On 21 July 2020, the Government announced that the JobKeeper Payment (‘JKP’) would be extended until 28 March 2021 (i.e., for a further six months beyond its original end date of 27 September 2020).

As a result, JKPs will now be made over two separate extension periods, being:

  • Extension period 1 – which covers the seven new JobKeeper fortnights that commence on 28 September 2020 and end on 3 January 2021; and
  • Extension period 2 – which covers the six new JobKeeper fortnights that commence on 4 January 2021 and end on 28 March 2021.

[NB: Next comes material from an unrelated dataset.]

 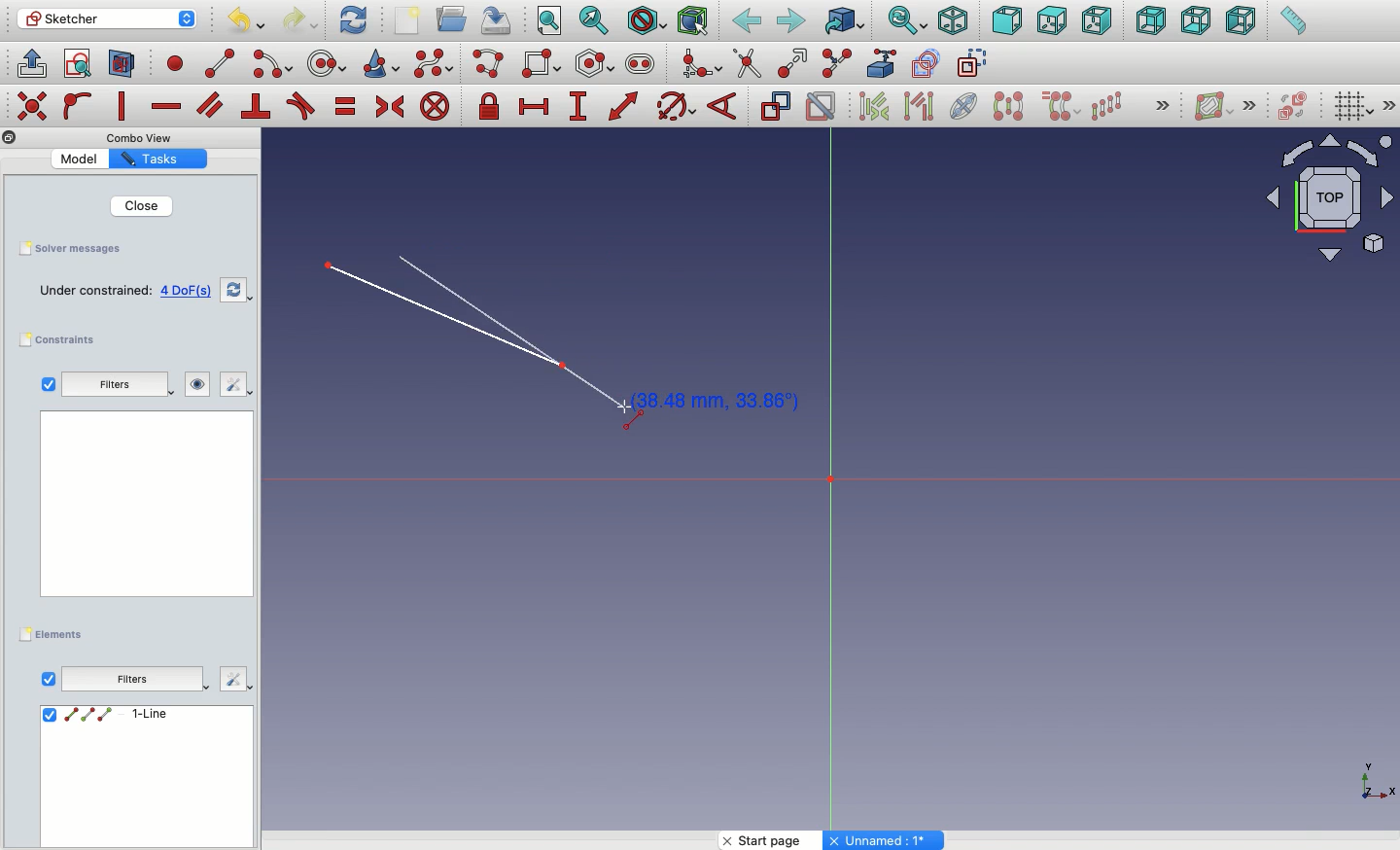 I want to click on , so click(x=235, y=681).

Furthermore, on 7 August 2020, the Government announced adjustments to JobKeeper 2.0 to expand the eligibility criteria for JKP, primarily in the wake of the tougher COVID-19 restrictions recently imposed in Victoria.

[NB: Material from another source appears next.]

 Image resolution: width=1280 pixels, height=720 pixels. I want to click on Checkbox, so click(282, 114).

These adjustments will apply nationwide, and the crucial amendments include adjustments to the proposed new ‘Decline in Turnover’ tests applicable from 28 September 2020.

More specifically, to qualify for the JKP in the two new extension periods (outlined above), businesses will now only have to demonstrate that their actual GST turnovers have decreased (in accordance with the applicable rates) in the previous quarter.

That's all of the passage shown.